If you are interested, two sources; one, the best single source that I have found on the Press in Vietnam was an article by Robert Elegant. All you have to do is go to Viet-Myths, the web page that Steve has set up and I do not which one is on but I sent Steve a copy of this and he scanned it and put it on his web site. It is hard to find. Elegant was one of the best foreign correspondents in America. He had won the top foreign correspondent award from the National Press Club, I think, twice. He talks about, he wanted to go report on Vietnam and he would get calls from Time or Newsweek or major publications say, “Hey, we want you to go cover China for us and he says I would rather do Vietnam” and they would say, “Bob, your views on Vietnam do not agree with those of our managers, we are not going to send you to Vietnam, but would you do China for us?” He talks about stories of journalists going out with American troops and then daring a soldier to cut off the ear of a dead VC and loaning him a knife so that they can get a picture of it or a story about it. He talks about Peter Arnett -- I am not allowed to use expletives here -- that gentleman of questionable ancestry who lied through his teeth time and again. I was in Ben Tre in 1968 after Tet. He allegedly quoted a Major as saying we had to destroy the village to save it. They did not come close to destroying the village and further more, there is more there is some real doubt about whether there was such a Major, although I am told somebody says, yeah, there was a Major, but that is not he said, it was taken out of context or something like that. Yeah, he talks about a story of another journalist who got a query back from his bureau, “can we get sued for this “from this unnamed Admiral you have used” and he jokes with other journalists in the Press Center, says, “we are not going to be sued, I made it up.” You know, it really ought to be required reading for anybody wants to understand how we lost Vietnam.

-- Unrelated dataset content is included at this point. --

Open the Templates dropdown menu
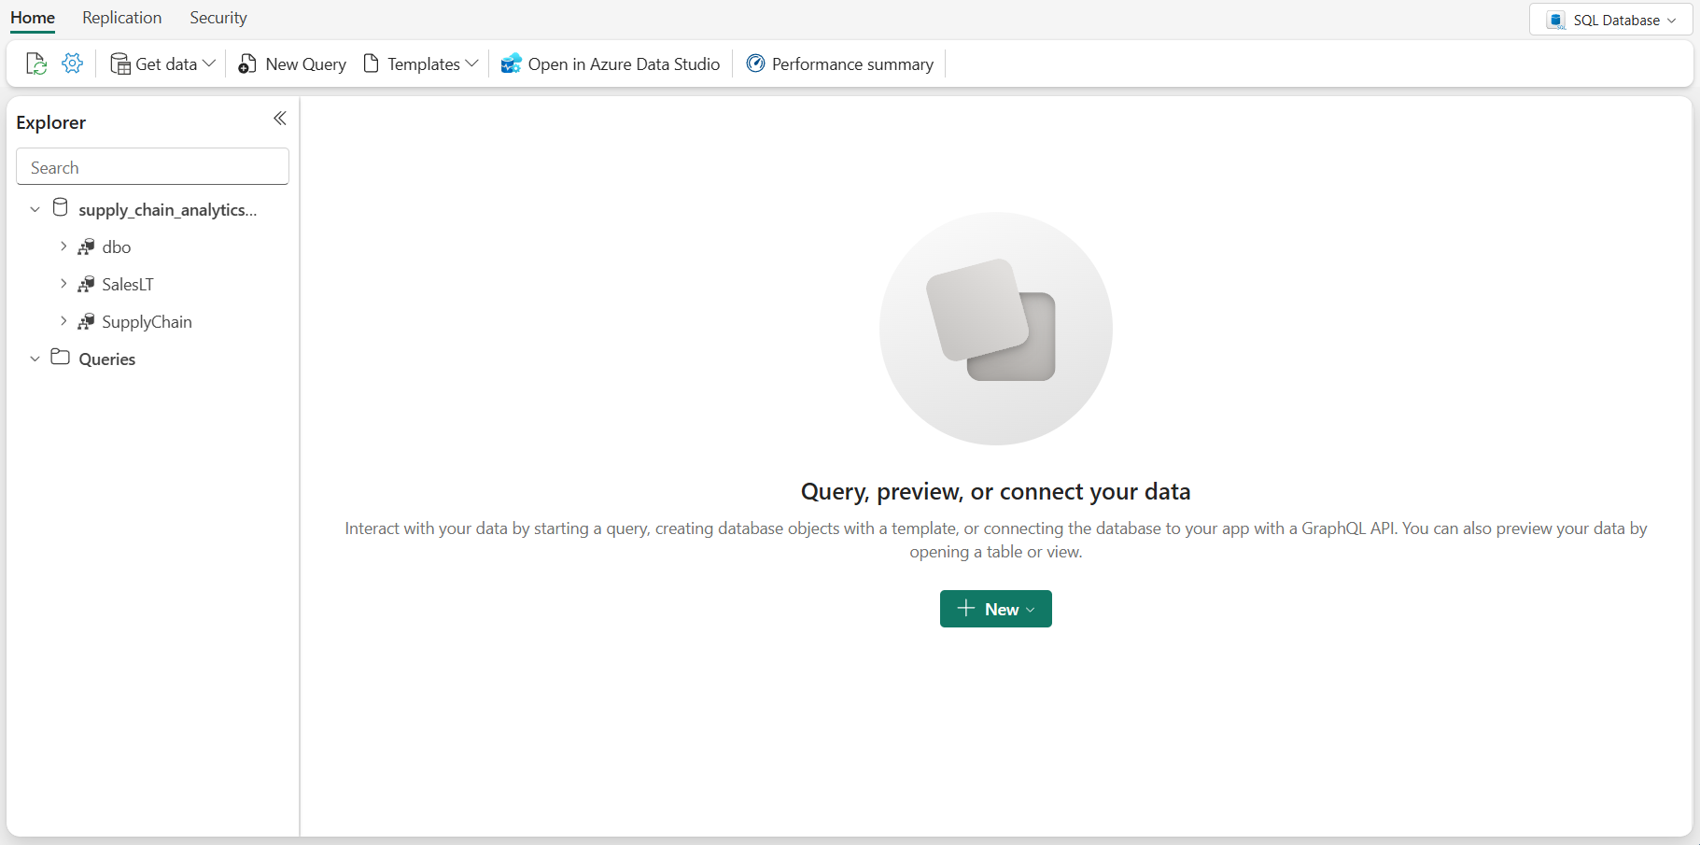The image size is (1700, 845). tap(421, 63)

If you want to know more about these myths, in 1972 when I was at the Hoover Institution, I wrote a short monogram of about 60-70 pages something like that for the American Friends of Vietnam. I had just read the Pentagon Papers and realized, hey, they do a beautiful job of shooting down all these arguments. So I take, I do not know how many, but a lot of their core arguments, more than we talked about here and use the Pentagon Papers and others sources to show how silly they are, and I was down to the very few copies of that. I gave some just, who did I give a copy of that to? You happened to have it with you, just hold it up, no problem. Anyway, Steve scanned it, put it on the web site so it is there. If you want it, you can print it, and again, it is not too long and has a lot of stuff and this is stuff that should have been available to anybody who spent a little bit of time doing their home work, but of course, the Communists, you know, they knew the facts, they were trying to deceive us and the peace people were so angry they did not want to read these things, they wanted to stop that horrible abuse, so that they could pave the way for what happened which we will talk later.

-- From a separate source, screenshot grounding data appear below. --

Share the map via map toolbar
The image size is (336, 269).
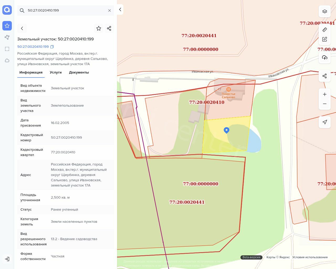coord(325,76)
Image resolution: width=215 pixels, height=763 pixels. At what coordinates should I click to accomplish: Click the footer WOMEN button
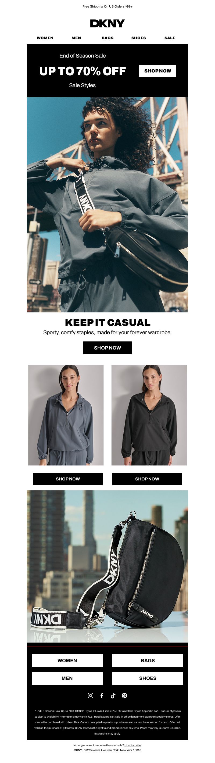coord(67,661)
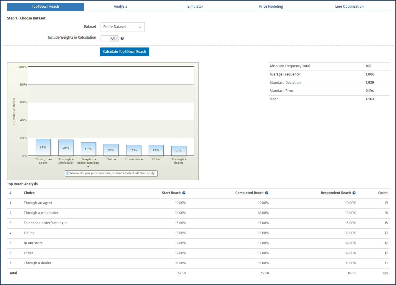Image resolution: width=396 pixels, height=285 pixels.
Task: Click the blue legend swatch in chart
Action: (x=67, y=173)
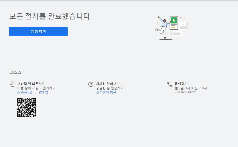Click the question mark help icon

(x=91, y=84)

Tomorrow, I am to be talking about, was there an alternative to the outcome? This came from Dan Ellsberg and Steve at a meeting and Dan said, “look if we had stayed there another 10 years, nothing else would have happened” and I am going to talk about what might have happened had we acted differently at various phases of the war and in the process I am going to talk a little bit of what actually happened when Congress made it illegal for us to protect the people that John Kennedy had promised to pay any price to save, and that brings to a conclusion my presentation here. Let us take a quick break and get on with the show.